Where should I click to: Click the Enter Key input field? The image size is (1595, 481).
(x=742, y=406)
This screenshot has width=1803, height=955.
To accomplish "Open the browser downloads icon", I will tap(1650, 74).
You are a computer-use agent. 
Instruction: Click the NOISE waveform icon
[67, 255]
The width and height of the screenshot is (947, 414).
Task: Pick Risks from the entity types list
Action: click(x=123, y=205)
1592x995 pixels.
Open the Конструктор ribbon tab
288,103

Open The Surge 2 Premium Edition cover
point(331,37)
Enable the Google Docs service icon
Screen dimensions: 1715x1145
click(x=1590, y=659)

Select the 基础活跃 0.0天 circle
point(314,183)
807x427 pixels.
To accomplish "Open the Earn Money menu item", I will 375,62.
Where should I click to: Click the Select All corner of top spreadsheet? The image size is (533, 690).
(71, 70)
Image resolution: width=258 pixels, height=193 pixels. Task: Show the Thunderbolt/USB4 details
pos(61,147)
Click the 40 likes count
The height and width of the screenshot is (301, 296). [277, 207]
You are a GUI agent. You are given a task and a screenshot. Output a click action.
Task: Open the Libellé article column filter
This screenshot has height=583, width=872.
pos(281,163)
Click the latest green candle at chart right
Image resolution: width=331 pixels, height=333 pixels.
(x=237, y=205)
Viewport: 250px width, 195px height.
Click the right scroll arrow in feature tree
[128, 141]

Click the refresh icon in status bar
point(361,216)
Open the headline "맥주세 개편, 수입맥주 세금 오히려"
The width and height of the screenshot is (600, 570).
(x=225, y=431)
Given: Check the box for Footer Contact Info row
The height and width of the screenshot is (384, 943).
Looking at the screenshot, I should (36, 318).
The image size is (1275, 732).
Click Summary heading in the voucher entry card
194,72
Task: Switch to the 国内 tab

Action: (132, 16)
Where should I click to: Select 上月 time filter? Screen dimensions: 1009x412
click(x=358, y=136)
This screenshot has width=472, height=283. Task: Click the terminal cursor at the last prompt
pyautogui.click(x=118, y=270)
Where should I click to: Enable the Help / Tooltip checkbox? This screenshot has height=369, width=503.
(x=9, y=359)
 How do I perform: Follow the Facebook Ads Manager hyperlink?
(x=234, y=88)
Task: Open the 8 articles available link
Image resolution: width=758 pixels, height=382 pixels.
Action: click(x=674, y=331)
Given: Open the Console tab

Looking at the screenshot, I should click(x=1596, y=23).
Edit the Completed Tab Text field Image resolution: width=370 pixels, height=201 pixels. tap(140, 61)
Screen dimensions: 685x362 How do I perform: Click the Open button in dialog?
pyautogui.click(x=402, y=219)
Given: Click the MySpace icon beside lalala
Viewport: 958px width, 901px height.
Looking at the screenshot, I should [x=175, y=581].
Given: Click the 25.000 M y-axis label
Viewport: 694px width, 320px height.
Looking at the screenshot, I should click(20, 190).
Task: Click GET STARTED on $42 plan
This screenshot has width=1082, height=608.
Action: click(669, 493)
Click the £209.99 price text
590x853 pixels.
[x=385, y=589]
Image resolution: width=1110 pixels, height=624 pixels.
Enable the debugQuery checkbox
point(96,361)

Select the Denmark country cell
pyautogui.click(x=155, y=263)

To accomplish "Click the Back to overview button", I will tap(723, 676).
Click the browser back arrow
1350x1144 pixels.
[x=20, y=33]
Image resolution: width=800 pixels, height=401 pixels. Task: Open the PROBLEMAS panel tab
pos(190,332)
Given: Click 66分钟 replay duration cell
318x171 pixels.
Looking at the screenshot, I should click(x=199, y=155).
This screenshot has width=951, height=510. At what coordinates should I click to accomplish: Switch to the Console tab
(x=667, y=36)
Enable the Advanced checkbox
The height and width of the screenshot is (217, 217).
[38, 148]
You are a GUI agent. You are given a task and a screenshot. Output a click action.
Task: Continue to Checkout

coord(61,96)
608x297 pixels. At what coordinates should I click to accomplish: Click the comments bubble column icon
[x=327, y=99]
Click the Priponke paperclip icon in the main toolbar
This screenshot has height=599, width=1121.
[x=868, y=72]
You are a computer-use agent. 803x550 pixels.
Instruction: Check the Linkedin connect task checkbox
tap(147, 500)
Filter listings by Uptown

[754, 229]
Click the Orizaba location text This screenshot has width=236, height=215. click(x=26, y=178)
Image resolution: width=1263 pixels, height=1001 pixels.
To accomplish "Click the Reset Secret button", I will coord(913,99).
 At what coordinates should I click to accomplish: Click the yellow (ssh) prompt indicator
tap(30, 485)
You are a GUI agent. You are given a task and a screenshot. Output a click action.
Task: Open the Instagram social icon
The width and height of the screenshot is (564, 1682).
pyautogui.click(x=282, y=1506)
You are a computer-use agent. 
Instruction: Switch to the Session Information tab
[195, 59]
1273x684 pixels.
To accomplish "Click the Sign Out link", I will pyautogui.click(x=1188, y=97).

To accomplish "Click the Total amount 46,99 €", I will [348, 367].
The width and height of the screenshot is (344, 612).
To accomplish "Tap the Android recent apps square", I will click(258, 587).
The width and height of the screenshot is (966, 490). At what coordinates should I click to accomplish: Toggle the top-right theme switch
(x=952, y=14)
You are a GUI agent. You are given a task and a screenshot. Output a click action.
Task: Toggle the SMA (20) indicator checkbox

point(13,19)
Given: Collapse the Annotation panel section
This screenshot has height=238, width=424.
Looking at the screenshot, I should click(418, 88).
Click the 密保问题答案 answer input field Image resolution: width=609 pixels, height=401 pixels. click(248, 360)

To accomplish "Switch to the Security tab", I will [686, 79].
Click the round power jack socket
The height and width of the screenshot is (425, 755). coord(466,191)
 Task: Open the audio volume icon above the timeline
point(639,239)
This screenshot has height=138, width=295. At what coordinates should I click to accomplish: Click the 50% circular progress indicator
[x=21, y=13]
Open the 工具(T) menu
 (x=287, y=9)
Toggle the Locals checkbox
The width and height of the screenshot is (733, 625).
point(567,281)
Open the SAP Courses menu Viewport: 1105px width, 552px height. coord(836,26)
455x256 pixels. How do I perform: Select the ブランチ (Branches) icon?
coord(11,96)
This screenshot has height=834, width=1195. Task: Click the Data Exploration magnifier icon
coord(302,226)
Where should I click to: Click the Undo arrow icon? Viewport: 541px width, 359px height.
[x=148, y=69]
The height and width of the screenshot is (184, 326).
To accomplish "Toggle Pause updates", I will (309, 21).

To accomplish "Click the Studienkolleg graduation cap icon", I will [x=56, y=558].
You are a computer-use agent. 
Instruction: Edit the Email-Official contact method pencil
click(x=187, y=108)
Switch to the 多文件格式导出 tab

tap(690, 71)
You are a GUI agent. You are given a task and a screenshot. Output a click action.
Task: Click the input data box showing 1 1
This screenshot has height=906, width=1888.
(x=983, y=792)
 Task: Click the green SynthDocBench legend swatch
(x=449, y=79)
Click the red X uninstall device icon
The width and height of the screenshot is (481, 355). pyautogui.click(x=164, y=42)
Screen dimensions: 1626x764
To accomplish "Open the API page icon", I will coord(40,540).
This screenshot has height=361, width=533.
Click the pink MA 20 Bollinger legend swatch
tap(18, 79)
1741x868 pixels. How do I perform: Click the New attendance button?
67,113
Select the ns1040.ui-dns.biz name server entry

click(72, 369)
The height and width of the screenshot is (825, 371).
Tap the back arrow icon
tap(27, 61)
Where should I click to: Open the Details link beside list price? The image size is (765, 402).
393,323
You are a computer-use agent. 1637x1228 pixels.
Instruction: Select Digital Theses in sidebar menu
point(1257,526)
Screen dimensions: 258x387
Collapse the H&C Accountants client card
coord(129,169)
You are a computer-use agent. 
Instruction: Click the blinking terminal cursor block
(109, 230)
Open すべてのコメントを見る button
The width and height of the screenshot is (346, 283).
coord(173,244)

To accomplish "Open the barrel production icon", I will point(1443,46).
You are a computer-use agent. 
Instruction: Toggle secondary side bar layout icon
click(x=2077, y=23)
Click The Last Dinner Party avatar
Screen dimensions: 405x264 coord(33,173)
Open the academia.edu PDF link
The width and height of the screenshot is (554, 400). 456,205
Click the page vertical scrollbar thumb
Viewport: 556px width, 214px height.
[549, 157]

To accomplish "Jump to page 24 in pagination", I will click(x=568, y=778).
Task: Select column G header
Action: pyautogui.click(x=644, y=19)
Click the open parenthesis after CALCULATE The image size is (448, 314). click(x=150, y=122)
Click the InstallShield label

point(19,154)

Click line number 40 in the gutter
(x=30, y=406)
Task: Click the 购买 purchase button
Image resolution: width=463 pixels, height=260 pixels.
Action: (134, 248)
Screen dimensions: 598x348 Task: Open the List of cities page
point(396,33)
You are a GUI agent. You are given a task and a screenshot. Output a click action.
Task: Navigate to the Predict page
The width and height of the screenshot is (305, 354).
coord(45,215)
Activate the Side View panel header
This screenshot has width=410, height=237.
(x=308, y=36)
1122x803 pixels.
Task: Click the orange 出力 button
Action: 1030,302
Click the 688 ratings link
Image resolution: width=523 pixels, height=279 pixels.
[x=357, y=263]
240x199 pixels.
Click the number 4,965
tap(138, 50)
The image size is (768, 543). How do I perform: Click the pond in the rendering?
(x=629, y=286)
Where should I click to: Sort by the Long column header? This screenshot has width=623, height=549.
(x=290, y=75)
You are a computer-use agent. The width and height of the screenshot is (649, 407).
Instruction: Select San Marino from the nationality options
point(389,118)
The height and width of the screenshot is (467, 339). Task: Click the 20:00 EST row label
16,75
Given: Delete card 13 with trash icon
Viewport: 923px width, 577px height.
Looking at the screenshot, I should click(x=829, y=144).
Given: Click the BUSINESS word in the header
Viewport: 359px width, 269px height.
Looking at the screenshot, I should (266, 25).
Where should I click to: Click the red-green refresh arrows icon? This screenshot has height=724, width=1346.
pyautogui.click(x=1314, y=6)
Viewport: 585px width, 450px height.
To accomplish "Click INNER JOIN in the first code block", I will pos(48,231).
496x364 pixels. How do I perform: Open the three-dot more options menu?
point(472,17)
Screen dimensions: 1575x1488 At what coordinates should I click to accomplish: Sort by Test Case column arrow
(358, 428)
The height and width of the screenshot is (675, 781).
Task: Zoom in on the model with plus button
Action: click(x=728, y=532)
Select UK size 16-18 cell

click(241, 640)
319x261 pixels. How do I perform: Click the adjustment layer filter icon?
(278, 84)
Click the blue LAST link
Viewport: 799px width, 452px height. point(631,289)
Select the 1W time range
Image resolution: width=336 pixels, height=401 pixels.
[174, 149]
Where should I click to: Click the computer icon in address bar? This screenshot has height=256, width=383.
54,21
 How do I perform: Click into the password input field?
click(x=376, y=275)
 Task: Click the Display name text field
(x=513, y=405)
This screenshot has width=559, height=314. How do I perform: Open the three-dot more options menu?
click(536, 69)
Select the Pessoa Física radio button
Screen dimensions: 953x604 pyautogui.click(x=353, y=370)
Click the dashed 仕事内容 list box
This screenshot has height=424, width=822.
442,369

::::::::

» **YOUR TASK**: Could you put the rows, starting at the line that contains "Screen dimensions: 258x387" and ending at the line that contains "Action: (134, 248)", into a Markdown table with the columns Number and Line, leaving out any blank lines?

» **ANSWER TO THIS PROBLEM**:
| Number | Line |
|---|---|
| 1 | Screen dimensions: 258x387 |
| 2 | Collapse the H&C Accountants client card |
| 3 | coord(129,169) |
| 4 | You are a computer-use agent.  |
| 5 | Instruction: Click the blinking terminal cursor block |
| 6 | (109, 230) |
| 7 | Open すべてのコメントを見る button |
| 8 | The width and height of the screenshot is (346, 283). |
| 9 | coord(173,244) |
| 10 | To accomplish "Open the barrel production icon", I will point(1443,46). |
| 11 | You are a computer-use agent.  |
| 12 | Instruction: Toggle secondary side bar layout icon |
| 13 | click(x=2077, y=23) |
| 14 | Click The Last Dinner Party avatar |
| 15 | Screen dimensions: 405x264 coord(33,173) |
| 16 | Open the academia.edu PDF link |
| 17 | The width and height of the screenshot is (554, 400). 456,205 |
| 18 | Click the page vertical scrollbar thumb |
| 19 | Viewport: 556px width, 214px height. |
| 20 | [549, 157] |
| 21 | To accomplish "Jump to page 24 in pagination", I will click(x=568, y=778). |
| 22 | Task: Select column G header |
| 23 | Action: pyautogui.click(x=644, y=19) |
| 24 | Click the open parenthesis after CALCULATE The image size is (448, 314). click(x=150, y=122) |
| 25 | Click the InstallShield label |
| 26 | point(19,154) |
| 27 | Click line number 40 in the gutter |
| 28 | (x=30, y=406) |
| 29 | Task: Click the 购买 purchase button |
| 30 | Image resolution: width=463 pixels, height=260 pixels. |
| 31 | Action: (134, 248) |